Western legal experts have called the trial an attempt by China to pressure Canada over the arrest, at U.S. request, of Meng Wanzhou, the chief financial officer and daughter of the founder of Huawei Technologies Co., the world’s biggest telecommunications networking-gear maker and an influential Chinese national champion.
“We are a bit like the meat in a sandwich right now,” said Peter MacKay, Canada’s former foreign minister and now a partner at law firm Baker McKenzie.
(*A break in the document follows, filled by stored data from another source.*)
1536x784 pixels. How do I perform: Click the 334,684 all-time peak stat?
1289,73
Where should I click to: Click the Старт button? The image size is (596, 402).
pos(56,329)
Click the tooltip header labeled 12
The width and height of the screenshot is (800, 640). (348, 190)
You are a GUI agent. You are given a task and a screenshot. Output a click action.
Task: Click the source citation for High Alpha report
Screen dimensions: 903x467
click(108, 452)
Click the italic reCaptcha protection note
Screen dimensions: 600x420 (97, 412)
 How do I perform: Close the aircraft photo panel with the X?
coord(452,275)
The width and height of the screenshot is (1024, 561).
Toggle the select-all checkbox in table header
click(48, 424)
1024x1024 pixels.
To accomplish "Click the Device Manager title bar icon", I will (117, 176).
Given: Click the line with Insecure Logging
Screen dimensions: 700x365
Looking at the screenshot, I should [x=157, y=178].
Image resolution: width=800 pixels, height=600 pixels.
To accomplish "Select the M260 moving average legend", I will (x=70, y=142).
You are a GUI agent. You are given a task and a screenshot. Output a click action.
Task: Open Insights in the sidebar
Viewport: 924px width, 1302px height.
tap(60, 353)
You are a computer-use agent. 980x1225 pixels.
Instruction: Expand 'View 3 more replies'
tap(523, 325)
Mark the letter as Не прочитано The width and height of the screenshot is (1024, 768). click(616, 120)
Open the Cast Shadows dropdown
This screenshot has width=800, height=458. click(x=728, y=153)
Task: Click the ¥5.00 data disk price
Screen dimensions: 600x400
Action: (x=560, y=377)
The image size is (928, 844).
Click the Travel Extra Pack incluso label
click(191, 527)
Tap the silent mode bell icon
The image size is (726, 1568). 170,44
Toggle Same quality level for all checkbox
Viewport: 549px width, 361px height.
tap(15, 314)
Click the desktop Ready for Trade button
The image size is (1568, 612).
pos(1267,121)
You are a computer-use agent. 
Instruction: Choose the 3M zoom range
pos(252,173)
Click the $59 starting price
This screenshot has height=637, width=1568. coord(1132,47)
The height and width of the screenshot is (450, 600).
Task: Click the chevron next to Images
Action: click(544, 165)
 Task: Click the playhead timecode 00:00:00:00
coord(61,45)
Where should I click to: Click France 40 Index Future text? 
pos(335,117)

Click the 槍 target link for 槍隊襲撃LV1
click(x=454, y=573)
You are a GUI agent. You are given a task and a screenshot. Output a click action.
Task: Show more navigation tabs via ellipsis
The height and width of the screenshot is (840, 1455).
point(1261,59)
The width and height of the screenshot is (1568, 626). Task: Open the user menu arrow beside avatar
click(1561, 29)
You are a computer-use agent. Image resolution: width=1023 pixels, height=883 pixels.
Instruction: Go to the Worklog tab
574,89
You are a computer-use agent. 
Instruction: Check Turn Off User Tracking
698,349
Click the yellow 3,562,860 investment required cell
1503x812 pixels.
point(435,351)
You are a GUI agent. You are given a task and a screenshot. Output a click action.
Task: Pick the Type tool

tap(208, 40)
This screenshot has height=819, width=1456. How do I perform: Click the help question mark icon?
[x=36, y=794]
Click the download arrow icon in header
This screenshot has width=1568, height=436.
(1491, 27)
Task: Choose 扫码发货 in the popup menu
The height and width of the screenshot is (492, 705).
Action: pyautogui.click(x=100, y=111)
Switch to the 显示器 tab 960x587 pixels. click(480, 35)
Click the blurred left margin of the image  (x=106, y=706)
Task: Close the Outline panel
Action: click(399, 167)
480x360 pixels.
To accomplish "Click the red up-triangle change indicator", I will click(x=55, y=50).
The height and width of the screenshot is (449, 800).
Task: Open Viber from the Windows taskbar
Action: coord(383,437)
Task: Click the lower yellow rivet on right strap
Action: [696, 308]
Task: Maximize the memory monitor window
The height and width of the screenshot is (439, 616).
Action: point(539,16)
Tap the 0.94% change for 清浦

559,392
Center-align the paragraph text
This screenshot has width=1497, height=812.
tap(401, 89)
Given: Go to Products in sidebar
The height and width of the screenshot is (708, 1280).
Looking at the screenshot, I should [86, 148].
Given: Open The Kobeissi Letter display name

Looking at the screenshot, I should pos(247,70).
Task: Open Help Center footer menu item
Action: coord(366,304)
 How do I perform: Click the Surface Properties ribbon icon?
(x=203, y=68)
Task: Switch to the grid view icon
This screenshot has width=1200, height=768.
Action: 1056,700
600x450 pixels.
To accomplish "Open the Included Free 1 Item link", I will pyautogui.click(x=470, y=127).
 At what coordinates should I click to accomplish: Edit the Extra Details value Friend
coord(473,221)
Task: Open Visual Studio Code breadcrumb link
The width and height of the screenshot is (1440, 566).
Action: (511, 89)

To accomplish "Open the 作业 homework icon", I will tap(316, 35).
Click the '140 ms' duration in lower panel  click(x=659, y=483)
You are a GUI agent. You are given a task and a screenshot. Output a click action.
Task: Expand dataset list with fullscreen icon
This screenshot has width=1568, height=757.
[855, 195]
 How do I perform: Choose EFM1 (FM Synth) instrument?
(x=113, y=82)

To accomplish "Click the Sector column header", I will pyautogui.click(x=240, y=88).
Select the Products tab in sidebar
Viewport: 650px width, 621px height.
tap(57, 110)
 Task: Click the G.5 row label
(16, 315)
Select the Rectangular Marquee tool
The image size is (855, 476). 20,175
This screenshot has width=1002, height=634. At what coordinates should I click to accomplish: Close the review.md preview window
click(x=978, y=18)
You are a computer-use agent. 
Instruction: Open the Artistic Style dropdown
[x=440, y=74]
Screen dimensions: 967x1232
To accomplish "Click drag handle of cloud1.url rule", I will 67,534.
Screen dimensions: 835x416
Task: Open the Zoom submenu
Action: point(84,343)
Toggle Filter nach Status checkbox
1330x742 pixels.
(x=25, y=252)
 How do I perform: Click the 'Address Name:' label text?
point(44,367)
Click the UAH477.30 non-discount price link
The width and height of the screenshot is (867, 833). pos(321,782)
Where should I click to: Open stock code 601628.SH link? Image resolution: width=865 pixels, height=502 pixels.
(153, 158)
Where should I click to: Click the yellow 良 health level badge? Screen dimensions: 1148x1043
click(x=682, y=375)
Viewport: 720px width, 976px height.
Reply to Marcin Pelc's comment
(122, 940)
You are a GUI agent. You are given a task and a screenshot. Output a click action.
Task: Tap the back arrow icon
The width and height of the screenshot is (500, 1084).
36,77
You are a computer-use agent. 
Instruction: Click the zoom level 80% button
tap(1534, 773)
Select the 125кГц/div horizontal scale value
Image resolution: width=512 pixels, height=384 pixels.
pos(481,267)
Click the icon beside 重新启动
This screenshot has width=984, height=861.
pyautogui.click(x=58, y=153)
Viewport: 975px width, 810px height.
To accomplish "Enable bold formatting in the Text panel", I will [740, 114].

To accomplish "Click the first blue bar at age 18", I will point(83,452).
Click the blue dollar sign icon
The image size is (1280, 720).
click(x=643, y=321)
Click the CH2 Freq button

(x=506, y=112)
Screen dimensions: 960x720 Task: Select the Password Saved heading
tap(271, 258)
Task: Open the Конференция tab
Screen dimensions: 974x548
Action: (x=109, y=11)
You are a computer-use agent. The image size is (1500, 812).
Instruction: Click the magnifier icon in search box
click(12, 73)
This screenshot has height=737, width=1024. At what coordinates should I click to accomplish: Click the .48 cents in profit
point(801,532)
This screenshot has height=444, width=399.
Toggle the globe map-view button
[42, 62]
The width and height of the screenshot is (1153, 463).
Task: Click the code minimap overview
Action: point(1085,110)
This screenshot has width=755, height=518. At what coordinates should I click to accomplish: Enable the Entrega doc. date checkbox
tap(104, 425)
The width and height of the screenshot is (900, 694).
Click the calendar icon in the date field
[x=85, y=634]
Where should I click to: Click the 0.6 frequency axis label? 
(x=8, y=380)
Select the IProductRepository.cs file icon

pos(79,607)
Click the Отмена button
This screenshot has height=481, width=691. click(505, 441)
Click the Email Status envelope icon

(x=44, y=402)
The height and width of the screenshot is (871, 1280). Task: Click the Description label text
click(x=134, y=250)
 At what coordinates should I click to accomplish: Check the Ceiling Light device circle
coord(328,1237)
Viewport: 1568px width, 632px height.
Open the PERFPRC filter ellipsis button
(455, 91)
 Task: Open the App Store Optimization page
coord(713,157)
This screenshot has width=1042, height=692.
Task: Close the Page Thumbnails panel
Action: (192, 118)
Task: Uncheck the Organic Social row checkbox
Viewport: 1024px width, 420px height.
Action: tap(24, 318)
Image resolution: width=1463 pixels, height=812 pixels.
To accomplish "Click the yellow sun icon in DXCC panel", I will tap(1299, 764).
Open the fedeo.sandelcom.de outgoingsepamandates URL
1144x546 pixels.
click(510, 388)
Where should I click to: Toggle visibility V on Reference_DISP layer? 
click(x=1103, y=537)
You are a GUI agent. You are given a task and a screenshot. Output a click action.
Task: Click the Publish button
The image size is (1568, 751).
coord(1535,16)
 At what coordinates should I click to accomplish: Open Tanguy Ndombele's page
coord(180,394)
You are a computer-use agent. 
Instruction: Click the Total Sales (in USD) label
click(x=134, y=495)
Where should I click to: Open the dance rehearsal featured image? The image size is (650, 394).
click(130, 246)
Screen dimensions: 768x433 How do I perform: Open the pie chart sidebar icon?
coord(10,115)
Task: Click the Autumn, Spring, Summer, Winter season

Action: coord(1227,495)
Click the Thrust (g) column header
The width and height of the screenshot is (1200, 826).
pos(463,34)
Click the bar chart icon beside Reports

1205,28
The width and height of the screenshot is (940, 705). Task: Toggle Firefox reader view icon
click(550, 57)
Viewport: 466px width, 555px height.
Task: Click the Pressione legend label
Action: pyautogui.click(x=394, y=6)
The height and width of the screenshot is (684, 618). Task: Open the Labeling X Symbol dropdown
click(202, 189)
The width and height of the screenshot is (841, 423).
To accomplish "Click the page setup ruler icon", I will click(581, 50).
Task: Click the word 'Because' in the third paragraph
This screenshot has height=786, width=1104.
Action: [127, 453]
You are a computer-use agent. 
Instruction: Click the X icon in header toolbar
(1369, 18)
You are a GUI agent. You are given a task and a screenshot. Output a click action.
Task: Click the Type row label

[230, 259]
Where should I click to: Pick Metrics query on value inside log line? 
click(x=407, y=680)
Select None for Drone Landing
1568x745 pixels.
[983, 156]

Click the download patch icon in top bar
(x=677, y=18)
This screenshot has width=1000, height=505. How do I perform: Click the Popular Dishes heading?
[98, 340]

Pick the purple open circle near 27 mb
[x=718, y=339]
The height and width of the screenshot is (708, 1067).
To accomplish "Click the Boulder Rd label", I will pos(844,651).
He added his main concern is Chinese officials using the detention and sentencing of Canadian citizens to warn other nations about aligning with the U.S. in its cold-war approach against Beijing. “They wouldn’t dream of doing this [to] the U.S.,” he said.
Meng Wanzhou, Huawei Technologies’s chief financial officer, who is on bail in Vancouver awaiting proceedings for extradition to the U.S.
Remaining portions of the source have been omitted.